The Monetary Policy Committee (MPC) of the CBN had raised the monetary policy rate (MPR) by 50 basis points to 27.25 per cent from 26.75 per cent, bringing the total rate increase so far in 2024 to 850bps.
The latest hike in benchmark interest rate is despite a two-month slowdown in inflation. However, inflation had further spiked to 32.7 per cent in September. In his personal statement at the last MPC meeting, Dr Aloysius Uche Ordu, a member of the committee noted that fiscal policy poses challenges to CBN’s fight against inflation.
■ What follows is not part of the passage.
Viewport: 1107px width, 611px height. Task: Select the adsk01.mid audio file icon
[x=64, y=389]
Commenting on fiscal policy, he said, challenges abound that are at odds with the CBN’s firm anti-inflationary stance. According to him, a review of the fiscal indicators for the first-half of 2024, showed that federal government revenues under-performed, achieving only 37.9 per cent of target, due largely to the deficit in FAAC receipts.
“Recurrent spending exceeded targets, largely due to debt service payments, while spending on the capital account continued to under-perform. As at mid-2024, the overall fiscal deficit exceeded budget projections by over 85 per cent, emphasising the need to reprioritise spending in favour of much needed capital projects.
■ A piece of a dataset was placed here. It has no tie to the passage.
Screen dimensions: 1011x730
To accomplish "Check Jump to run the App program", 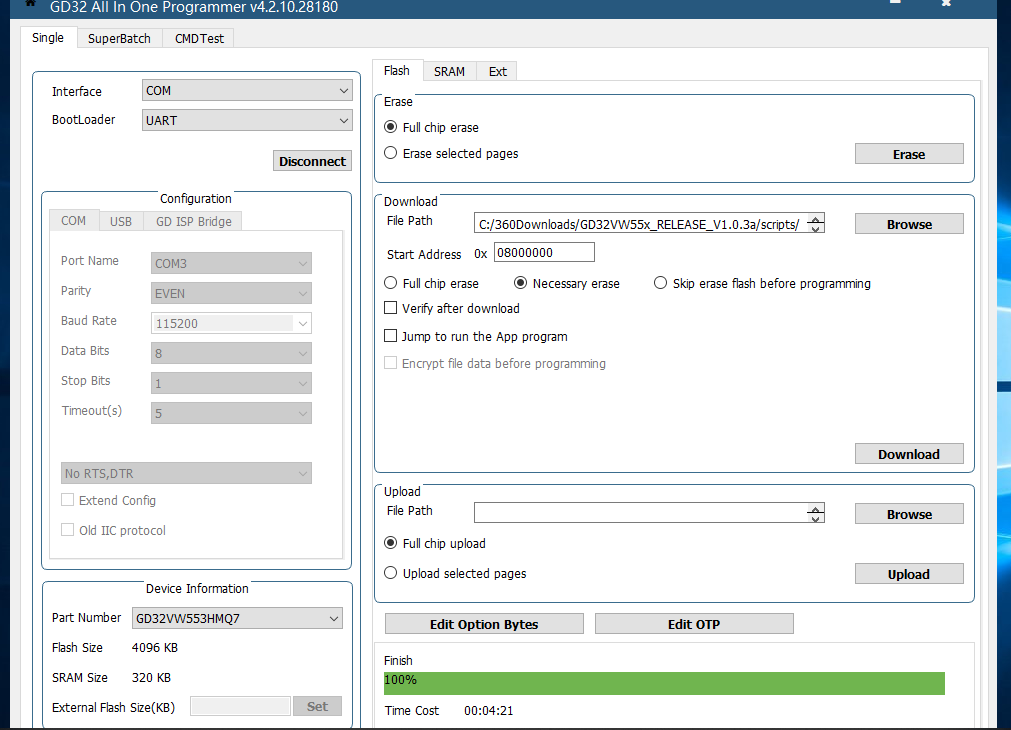I will pos(391,337).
“It also emphasises the need for the CBN to avoid monetizing the deficit. The developments in the external sector remained positive with an overall balance of payments surplus of US$2.47 billion, on account of the decline in import bills due to the tight monetary policy stance,” he pointed out.
Noting that the federal government’s short-term borrowing from the CBN decreased by over 75 per cent from end of December 2023 to July 2024, he said: “the reduction in monetary financing of the federal government is consistent with the current tight monetary policy stance. The Government and the CBN can help bring inflation and interest rates down faster by working together rather than by working at cross-purposes.”
On his part, deputy governor, Corporate Services of the CBN, Bala Bello noted that money supply has continued to grow and needs to be addressed urgently by monetary policy. Pointing out the roles being played by fiscal policy to address the structural drivers, he said the simultaneous pushback by both monetary and fiscal policy is therefore expedient to effectively anchor expectations and contain price development.
“Overall, to ensure that the reported decline in inflation is sustained, the stance of monetary policy needs to remain tight to improve inflation expectations. Consequently, all actions of the Bank must be geared towards curbing monetary-induced inflation to moderate domestic prices,” he stressed.
Another member of the committee Bandele Amoo also stressed the urgency of addressing inflationary pressures, which has continued to undermine price stability, saying, “while monetary policy has moderated aggregate demand, production bottlenecks, rising food and energy costs continue to drive price increases. High transportation costs for farm produce and insecurity in food-producing areas also continue to play a key role.
“The MPC must remain vigilant to prevent spillovers or second round effects from persistent food inflation and preserve the gains made so far in monetary policy credibility.